Set problem =
Copy each of the rows below word for word, with nothing changed.

[Start of Material]

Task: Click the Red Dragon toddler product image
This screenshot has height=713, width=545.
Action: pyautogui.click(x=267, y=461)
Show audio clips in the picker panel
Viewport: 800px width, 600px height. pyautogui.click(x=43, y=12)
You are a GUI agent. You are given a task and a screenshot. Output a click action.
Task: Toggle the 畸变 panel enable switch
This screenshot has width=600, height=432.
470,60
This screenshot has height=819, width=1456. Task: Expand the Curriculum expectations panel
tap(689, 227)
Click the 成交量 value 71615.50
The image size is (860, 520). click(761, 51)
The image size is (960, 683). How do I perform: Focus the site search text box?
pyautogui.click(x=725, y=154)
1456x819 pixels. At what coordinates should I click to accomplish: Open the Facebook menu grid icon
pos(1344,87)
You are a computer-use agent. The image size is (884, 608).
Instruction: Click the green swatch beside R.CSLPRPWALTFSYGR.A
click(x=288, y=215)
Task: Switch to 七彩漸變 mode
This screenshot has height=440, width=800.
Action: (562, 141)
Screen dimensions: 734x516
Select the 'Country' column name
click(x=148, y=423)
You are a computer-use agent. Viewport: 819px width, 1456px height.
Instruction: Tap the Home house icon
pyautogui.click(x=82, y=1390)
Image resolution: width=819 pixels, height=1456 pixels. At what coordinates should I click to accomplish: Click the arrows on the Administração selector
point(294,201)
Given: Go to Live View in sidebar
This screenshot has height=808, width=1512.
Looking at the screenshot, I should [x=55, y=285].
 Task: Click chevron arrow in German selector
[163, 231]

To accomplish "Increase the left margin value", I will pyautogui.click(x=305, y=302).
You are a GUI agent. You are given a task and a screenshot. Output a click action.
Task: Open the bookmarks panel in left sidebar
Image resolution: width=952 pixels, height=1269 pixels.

[End of Material]

Answer to this problem =
Task: Click the Red Dragon toddler product image
This screenshot has height=713, width=545.
Action: pyautogui.click(x=267, y=461)
Show audio clips in the picker panel
Viewport: 800px width, 600px height. pyautogui.click(x=43, y=12)
You are a GUI agent. You are given a task and a screenshot. Output a click action.
Task: Toggle the 畸变 panel enable switch
This screenshot has width=600, height=432.
470,60
This screenshot has height=819, width=1456. Task: Expand the Curriculum expectations panel
tap(689, 227)
Click the 成交量 value 71615.50
The image size is (860, 520). click(761, 51)
The image size is (960, 683). How do I perform: Focus the site search text box?
pyautogui.click(x=725, y=154)
1456x819 pixels. At what coordinates should I click to accomplish: Open the Facebook menu grid icon
pos(1344,87)
You are a computer-use agent. The image size is (884, 608).
Instruction: Click the green swatch beside R.CSLPRPWALTFSYGR.A
click(x=288, y=215)
Task: Switch to 七彩漸變 mode
This screenshot has height=440, width=800.
Action: (562, 141)
Screen dimensions: 734x516
Select the 'Country' column name
click(x=148, y=423)
You are a computer-use agent. Viewport: 819px width, 1456px height.
Instruction: Tap the Home house icon
pyautogui.click(x=82, y=1390)
Image resolution: width=819 pixels, height=1456 pixels. At what coordinates should I click to accomplish: Click the arrows on the Administração selector
point(294,201)
Given: Go to Live View in sidebar
This screenshot has height=808, width=1512.
Looking at the screenshot, I should [x=55, y=285].
 Task: Click chevron arrow in German selector
[163, 231]

To accomplish "Increase the left margin value", I will pyautogui.click(x=305, y=302).
You are a GUI agent. You are given a task and a screenshot. Output a click action.
Task: Open the bookmarks panel in left sidebar
Image resolution: width=952 pixels, height=1269 pixels.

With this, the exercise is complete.